En revanche, je me souviens avoir été très marqué par l’exécution du deuxième concerto de Rachmaninov par Lilya Zilberstein accompagnée par l’Orchestre Philharmonique de Monaco. J’avais été impressionné par la puissance du son et le parfait équilibre entre le piano et l’orchestre.  Depuis ce jour, j’ai toujours rêvé de jouer ce concerto.

 Vous êtes un habitué des marathons musicaux, vous avez donné un concert qui a duré 35h, la plus longue performance non-stop jamais exécutée. Comment le public reçoit-il une telle performance ? Y a-t-il une relation particulière qui s’installe avec les spectateurs ?

 Je préfère le terme de concert fleuve à celui de marathon. Marathon, pour moi, fait référence à un exploit sportif. Je vois ces concerts comme une invitation au voyage, la possibilité de faire découvrir des œuvres qui n’ont pas leur place dans les récitals traditionnels… Je suis poussé par un désir de partage, bien plus qu’une simple performance.

Pour les 35 heures de concert, il s’agissait de la plus longue version des Vexations d’Erik Satie au Palais de Tokyo le 12 décembre 2012.

Je n’ai malheureusement accès aux spectateurs qu’après le concert, je dois surtout économiser mes forces pour jouer toutes les œuvres au programme !
Si certaines personnes du public sont attirées par le coté performance (le pianiste un peu fou réussira-t-il à tenir jusqu’au bout ?), la plus part du temps, ils s’installent car ils découvrent un « vrai » concert. Je mets un point d’honneur à offrir aux personnes arrivant au milieu de la nuit la même intensité d’interprétation qu’aux personnes étant présentes depuis le début.

Je suis toujours heureux de voir qu’ils s’approprient le concert fleuve, se détendent et restent longtemps (et de temps en temps, ils n’hésitent pas à dormir !).

Nicolas Horvath

 

On entend souvent parler d’une nécessité de “briser les codes”, notamment pour la musique classique.
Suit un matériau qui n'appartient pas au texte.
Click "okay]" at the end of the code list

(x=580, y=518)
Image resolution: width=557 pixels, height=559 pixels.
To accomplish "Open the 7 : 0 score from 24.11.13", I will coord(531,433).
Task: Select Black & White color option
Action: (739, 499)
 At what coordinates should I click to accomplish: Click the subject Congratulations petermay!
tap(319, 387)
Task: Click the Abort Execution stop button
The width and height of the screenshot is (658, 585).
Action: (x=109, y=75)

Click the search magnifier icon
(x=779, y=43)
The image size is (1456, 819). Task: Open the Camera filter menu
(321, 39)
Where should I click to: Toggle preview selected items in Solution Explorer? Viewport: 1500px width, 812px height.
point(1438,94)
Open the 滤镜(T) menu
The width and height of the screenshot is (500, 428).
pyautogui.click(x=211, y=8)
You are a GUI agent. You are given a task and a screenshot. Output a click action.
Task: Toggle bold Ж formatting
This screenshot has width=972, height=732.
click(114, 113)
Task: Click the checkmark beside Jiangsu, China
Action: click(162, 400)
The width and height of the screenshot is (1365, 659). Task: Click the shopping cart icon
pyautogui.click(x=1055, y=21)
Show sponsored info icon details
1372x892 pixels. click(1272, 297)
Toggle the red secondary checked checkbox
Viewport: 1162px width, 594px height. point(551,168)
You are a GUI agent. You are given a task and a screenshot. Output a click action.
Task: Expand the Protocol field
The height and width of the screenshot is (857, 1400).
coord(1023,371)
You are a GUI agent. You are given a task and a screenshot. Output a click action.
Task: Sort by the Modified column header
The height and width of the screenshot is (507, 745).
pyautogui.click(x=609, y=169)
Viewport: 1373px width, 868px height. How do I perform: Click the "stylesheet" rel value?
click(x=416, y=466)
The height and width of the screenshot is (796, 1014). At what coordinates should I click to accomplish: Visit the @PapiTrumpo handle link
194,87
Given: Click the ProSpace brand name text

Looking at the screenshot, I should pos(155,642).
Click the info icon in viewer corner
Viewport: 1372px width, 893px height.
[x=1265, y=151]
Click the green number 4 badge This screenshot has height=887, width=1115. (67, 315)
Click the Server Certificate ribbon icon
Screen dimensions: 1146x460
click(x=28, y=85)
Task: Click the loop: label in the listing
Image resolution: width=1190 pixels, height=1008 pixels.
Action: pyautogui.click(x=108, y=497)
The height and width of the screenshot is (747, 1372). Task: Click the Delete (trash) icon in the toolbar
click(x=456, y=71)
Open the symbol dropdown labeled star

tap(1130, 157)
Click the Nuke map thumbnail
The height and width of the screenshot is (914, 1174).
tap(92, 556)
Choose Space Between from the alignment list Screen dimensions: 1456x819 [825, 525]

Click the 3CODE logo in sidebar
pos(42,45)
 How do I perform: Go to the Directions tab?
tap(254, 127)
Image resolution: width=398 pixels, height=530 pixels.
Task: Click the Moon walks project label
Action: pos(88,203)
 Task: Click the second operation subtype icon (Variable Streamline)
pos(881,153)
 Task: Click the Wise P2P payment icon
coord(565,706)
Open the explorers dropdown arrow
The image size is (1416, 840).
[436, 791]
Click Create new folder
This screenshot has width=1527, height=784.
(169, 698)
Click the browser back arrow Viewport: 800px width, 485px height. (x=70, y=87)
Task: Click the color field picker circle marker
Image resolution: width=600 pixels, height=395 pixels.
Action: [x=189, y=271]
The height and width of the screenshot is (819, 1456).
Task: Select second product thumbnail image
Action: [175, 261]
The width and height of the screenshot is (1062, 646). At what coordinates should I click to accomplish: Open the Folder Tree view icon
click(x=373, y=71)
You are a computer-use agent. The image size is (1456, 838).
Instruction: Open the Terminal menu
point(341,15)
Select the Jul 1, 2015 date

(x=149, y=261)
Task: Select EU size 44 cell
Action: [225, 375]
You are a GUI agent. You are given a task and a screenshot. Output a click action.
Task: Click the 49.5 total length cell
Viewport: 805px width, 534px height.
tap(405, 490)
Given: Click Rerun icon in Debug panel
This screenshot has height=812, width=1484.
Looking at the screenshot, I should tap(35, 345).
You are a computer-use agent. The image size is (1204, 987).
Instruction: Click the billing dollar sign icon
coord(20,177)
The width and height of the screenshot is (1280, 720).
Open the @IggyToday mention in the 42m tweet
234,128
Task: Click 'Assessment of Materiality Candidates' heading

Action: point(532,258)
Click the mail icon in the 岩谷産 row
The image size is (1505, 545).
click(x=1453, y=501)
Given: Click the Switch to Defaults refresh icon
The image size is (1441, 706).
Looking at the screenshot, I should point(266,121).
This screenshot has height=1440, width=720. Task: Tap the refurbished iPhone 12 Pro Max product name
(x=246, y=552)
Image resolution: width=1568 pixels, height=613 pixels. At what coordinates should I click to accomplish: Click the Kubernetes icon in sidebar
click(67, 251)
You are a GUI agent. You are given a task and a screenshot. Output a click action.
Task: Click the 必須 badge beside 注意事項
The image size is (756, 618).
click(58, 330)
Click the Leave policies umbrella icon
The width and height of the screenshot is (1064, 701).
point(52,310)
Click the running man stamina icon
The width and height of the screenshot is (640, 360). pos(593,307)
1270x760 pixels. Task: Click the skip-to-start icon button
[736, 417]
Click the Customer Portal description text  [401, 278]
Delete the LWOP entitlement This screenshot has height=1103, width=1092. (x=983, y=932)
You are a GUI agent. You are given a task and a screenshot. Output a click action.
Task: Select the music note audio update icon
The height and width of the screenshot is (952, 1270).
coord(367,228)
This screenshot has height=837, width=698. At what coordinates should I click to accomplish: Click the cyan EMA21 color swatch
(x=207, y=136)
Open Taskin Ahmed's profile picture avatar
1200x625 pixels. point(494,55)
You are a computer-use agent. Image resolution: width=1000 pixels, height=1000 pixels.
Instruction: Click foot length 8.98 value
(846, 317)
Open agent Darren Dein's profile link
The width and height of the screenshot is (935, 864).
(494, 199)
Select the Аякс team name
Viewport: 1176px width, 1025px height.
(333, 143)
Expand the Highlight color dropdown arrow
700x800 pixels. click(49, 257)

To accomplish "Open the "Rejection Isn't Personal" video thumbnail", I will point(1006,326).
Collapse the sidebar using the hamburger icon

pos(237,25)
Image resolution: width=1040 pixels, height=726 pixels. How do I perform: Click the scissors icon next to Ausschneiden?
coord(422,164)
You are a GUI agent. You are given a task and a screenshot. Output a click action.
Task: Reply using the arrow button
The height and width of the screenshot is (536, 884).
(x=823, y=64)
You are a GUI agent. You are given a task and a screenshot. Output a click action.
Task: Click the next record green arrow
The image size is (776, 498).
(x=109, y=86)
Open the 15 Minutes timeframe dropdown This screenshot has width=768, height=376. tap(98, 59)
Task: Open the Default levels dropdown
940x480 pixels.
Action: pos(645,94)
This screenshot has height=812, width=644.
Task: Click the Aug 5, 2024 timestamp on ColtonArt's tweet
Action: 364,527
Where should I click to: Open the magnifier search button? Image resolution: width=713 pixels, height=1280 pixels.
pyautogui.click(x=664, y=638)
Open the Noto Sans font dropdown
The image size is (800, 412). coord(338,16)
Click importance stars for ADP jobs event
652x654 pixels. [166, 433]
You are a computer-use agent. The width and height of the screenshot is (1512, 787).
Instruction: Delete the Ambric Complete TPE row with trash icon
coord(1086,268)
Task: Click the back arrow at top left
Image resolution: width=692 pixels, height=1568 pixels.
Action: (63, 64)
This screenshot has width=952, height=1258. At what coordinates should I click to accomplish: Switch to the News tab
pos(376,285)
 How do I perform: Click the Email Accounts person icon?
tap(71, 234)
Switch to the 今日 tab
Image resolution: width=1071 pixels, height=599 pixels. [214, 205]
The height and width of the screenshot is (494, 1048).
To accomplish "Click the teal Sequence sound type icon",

Personnellement, j’essaie d’appliquer aux concerts classiques les codes des concerts de rock, ou de métal, où il est possible de sortir et de revenir sans que cela ne pose de problème à personne, de prendre des photos, de lire.

Certes l’instrumentiste perd en qualité de silence, mais contrairement aux idées reçues, le public qui est au plus près du musicien est extrêmement attentif et ne bouge pas !

Vous avez joué en collaboration avec des artistes du monde entier. Comment les différentes cultures, les lieux influencent-ils votre musique ? Les ressources d’une ville comme Limoges (son patrimoine industriel, architectural…) peuvent-elles être une source d’inspiration ?

Ce qui m’inspire, c’est surtout tout ce qui est organisé et l’ambiance autour du concert. Le festival 1001 Notes, avec son organisation conviviale, permet de très belles rencontres avec le public, ce qui rend l’expérience très riche. C’est le public qui rend le concert inoubliable. La beauté de la musique est multiforme. Certaines sont plus savantes que d’autres. Il faut tout faire pour essayer de dépasser ces codes culturels, les transcender (et surtout ne pas les uniformiser) pour que le public puisse oublier ces détails et ainsi vivre un moment de grâce.

Je me souviens d’un de mes concerts à Fukuoka. Pendant tout mon récital le public ne réagissait pas et j’étais persuadé qu’il s’ennuyait. Quand je me suis levé, j’ai reçu un tonnerre d’applaudissements. J’ai à ce moment-là compris que malgré nos différences culturelles, j’avais pu leur transmettre ma musique.

Une des grandes richesses d’un concert se trouve justement dans les rencontres, la découverte  d’autres façons de travailler, de comprendre, d’apprendre….  Un choc culturel permet souvent de prendre du recul par rapport à certaines idées reçues.

Êtes-vous amateur de culture japonaise ? de manga ? Comment vous est venue l’idée de cet hommage au studio Ghibli pour le festival 1001 Notes ?

Oh oui, assurément ! Ado j’étais un « hardcore gamer » (j’étais capable de « onelifer » Ghost & Goblins et Megaman), adulescent j’étais un « otaku » [quelqu’un qui aime la culture japonaise], j’allais dans des conventions. Depuis toujours, j’utilise la musique d’animés et de jeux vidéos pour permettre à mes élèves adolescents de continuer à s’exprimer à travers le piano. J’ai découvert cette musique en même temps que Chopin, Liszt et Rachmaninov.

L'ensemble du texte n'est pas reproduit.